Николай взял два письма. Одно было от матери, другое от Сони. Он узнал их по почеркам и распечатал первое письмо Сони. Не успел он прочесть нескольких строк, как лицо его побледнело и глаза его испуганно и радостно раскрылись.
– Нет, это не может быть! – проговорил он вслух. Не в силах сидеть на месте, он с письмом в руках, читая его. стал ходить по комнате. Он пробежал письмо, потом прочел его раз, другой, и, подняв плечи и разведя руками, он остановился посреди комнаты с открытым ртом и остановившимися глазами. То, о чем он только что молился, с уверенностью, что бог исполнит его молитву, было исполнено; но Николай был удивлен этим так, как будто это было что то необыкновенное, и как будто он никогда не ожидал этого, и как будто именно то, что это так быстро совершилось, доказывало то, что это происходило не от бога, которого он просил, а от обыкновенной случайности.

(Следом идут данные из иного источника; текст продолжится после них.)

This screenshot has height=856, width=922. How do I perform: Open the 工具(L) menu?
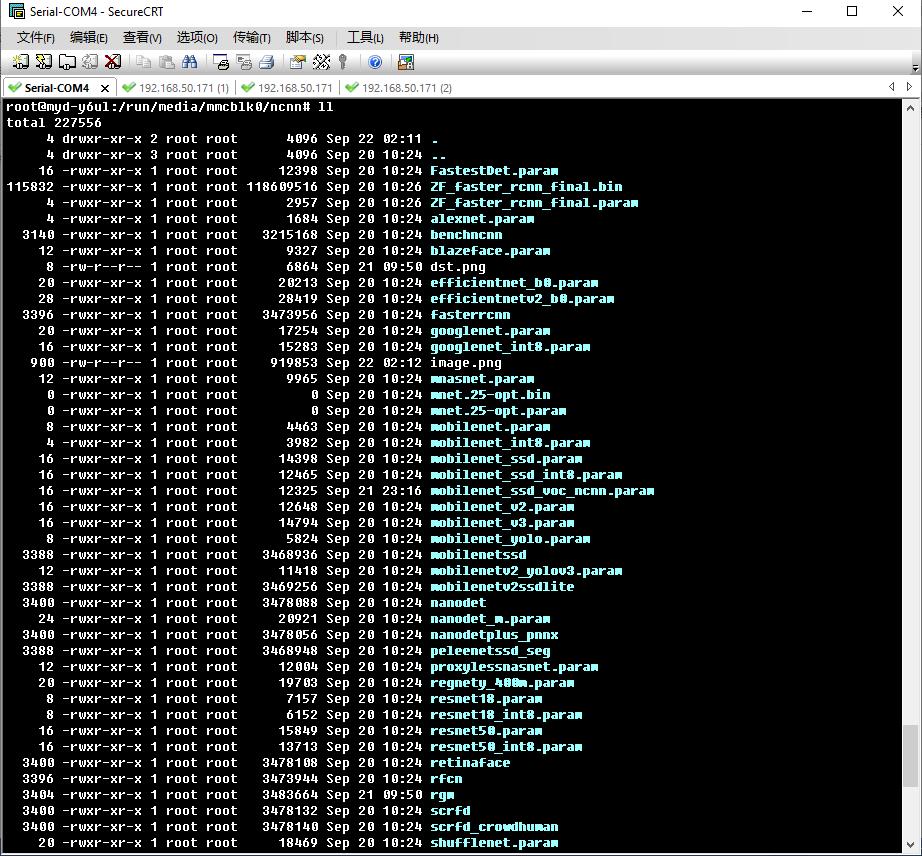(365, 38)
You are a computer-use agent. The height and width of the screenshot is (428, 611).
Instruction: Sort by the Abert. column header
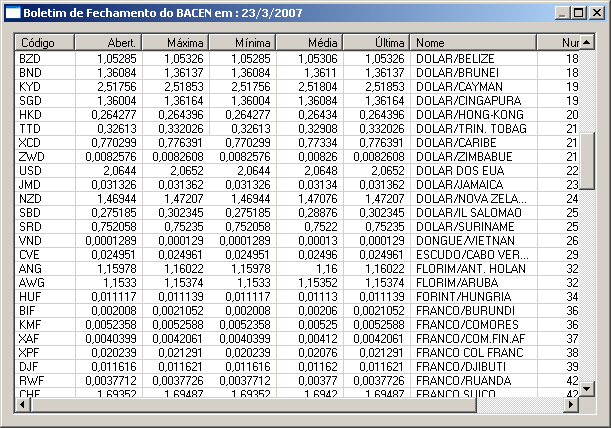click(x=108, y=43)
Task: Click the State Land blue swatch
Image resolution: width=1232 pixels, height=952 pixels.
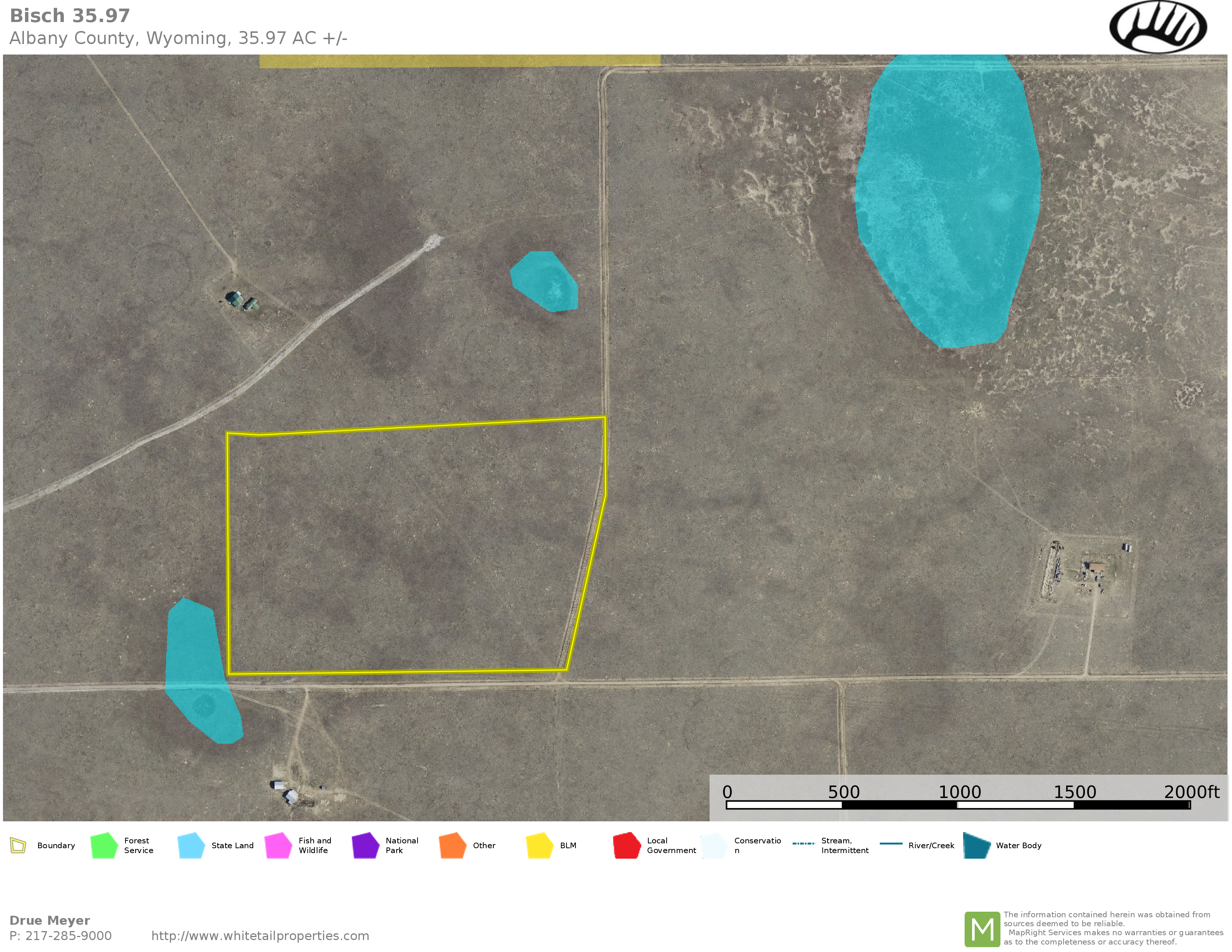Action: [191, 845]
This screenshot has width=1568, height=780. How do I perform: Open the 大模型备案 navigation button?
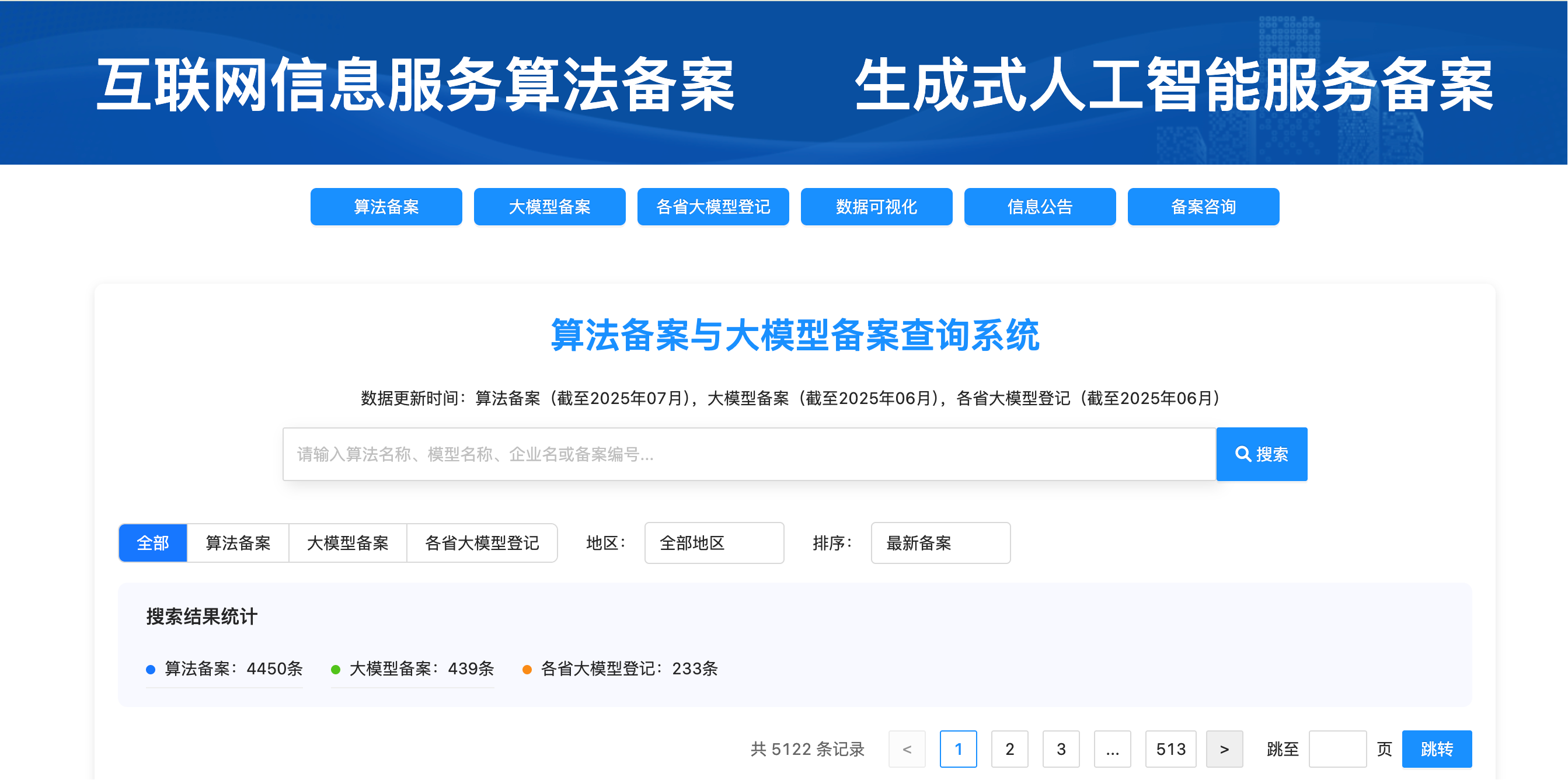coord(549,207)
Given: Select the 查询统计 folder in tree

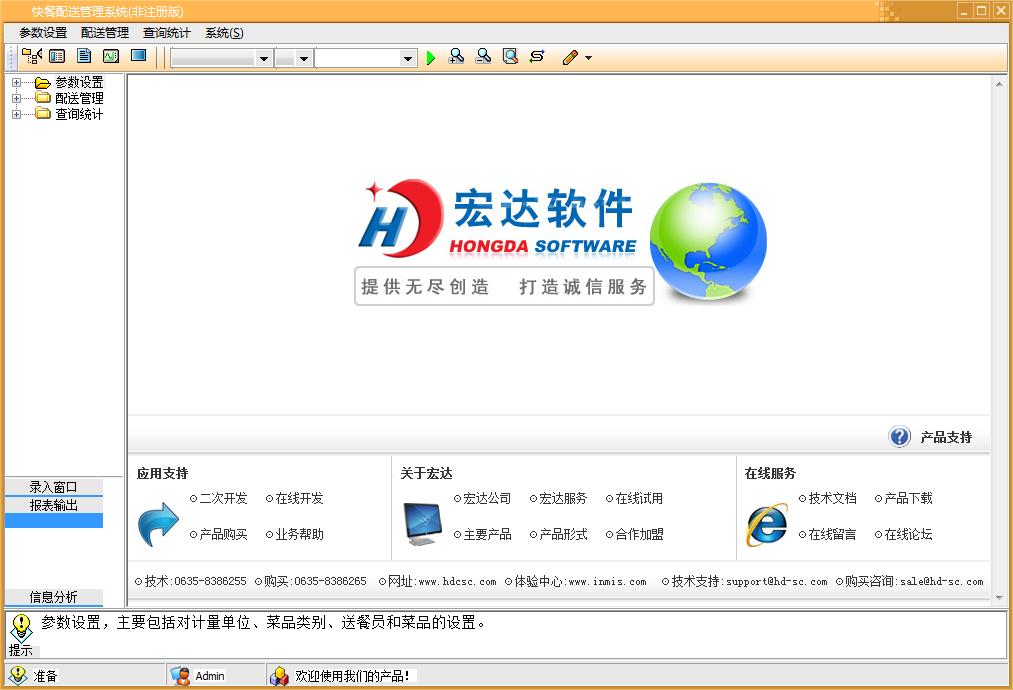Looking at the screenshot, I should (78, 114).
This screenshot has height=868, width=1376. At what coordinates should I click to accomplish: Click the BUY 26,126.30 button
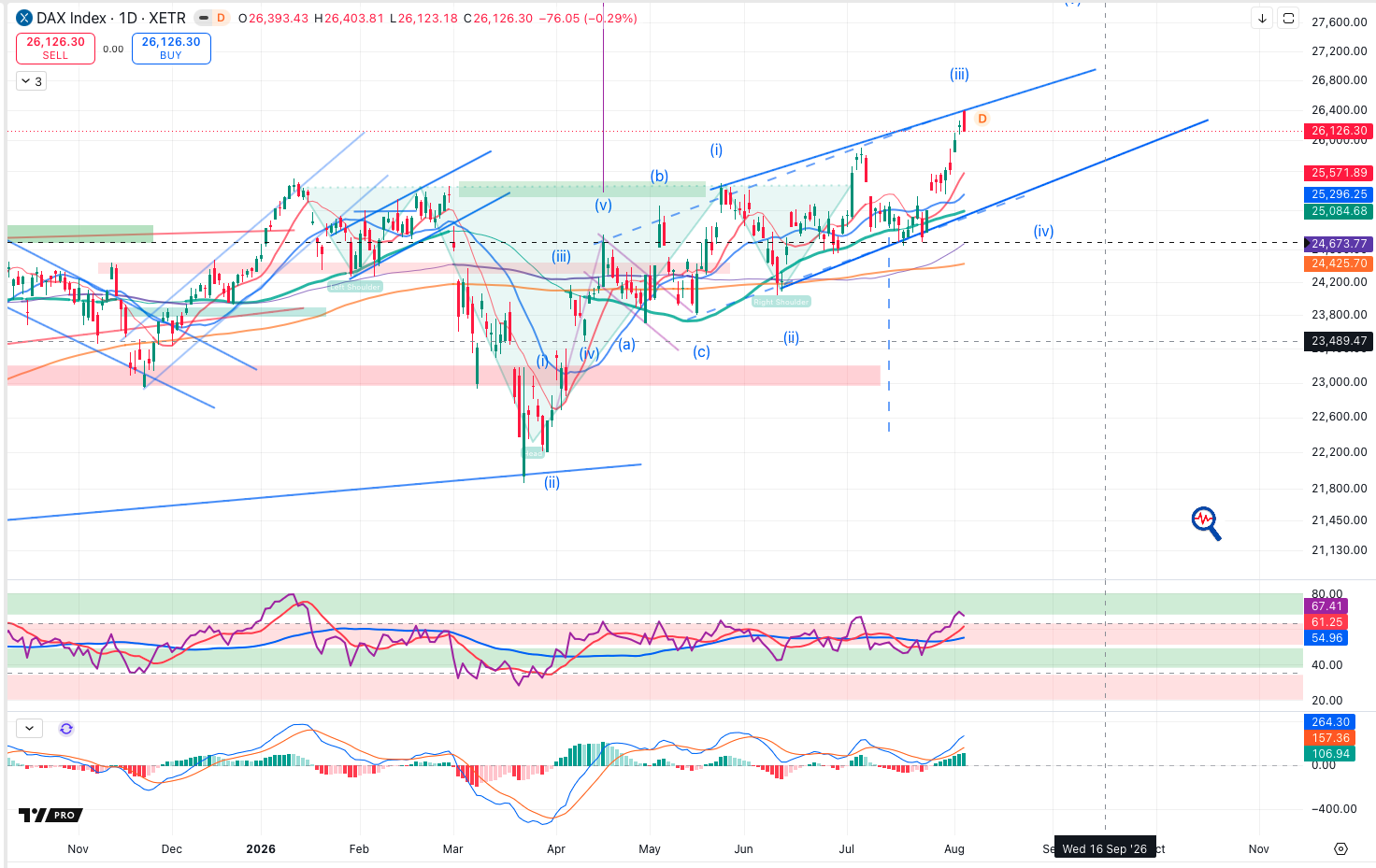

Тот, казавшийся неразрешимым, узел, который связывал свободу Ростова, был разрешен этим неожиданным (как казалось Николаю), ничем не вызванным письмом Сони. Она писала, что последние несчастные обстоятельства, потеря почти всего имущества Ростовых в Москве, и не раз высказываемые желания графини о том, чтобы Николай женился на княжне Болконской, и его молчание и холодность за последнее время – все это вместе заставило ее решиться отречься от его обещаний и дать ему полную свободу.
«Мне слишком тяжело было думать, что я могу быть причиной горя или раздора в семействе, которое меня облагодетельствовало, – писала она, – и любовь моя имеет одною целью счастье тех, кого я люблю; и потому я умоляю вас, Nicolas, считать себя свободным и знать, что несмотря ни на что, никто сильнее не может вас любить, как ваша Соня».
Оба письма были из Троицы. Другое письмо было от графини. В письме этом описывались последние дни в Москве, выезд, пожар и погибель всего состояния. В письме этом, между прочим, графиня писала о том, что князь Андрей в числе раненых ехал вместе с ними. Положение его было очень опасно, но теперь доктор говорит, что есть больше надежды. Соня и Наташа, как сиделки, ухаживают за ним.
С этим письмом на другой день Николай поехал к княжне Марье. Ни Николай, ни княжна Марья ни слова не сказали о том, что могли означать слова: «Наташа ухаживает за ним»; но благодаря этому письму Николай вдруг сблизился с княжной в почти родственные отношения.
На другой день Ростов проводил княжну Марью в Ярославль и через несколько дней сам уехал в полк.


Письмо Сони к Николаю, бывшее осуществлением его молитвы, было написано из Троицы. Вот чем оно было вызвано. Мысль о женитьбе Николая на богатой невесте все больше и больше занимала старую графиню. Она знала, что Соня была главным препятствием для этого. И жизнь Сони последнее время, в особенности после письма Николая, описывавшего свою встречу в Богучарове с княжной Марьей, становилась тяжелее и тяжелее в доме графини. Графиня не пропускала ни одного случая для оскорбительного или жестокого намека Соне.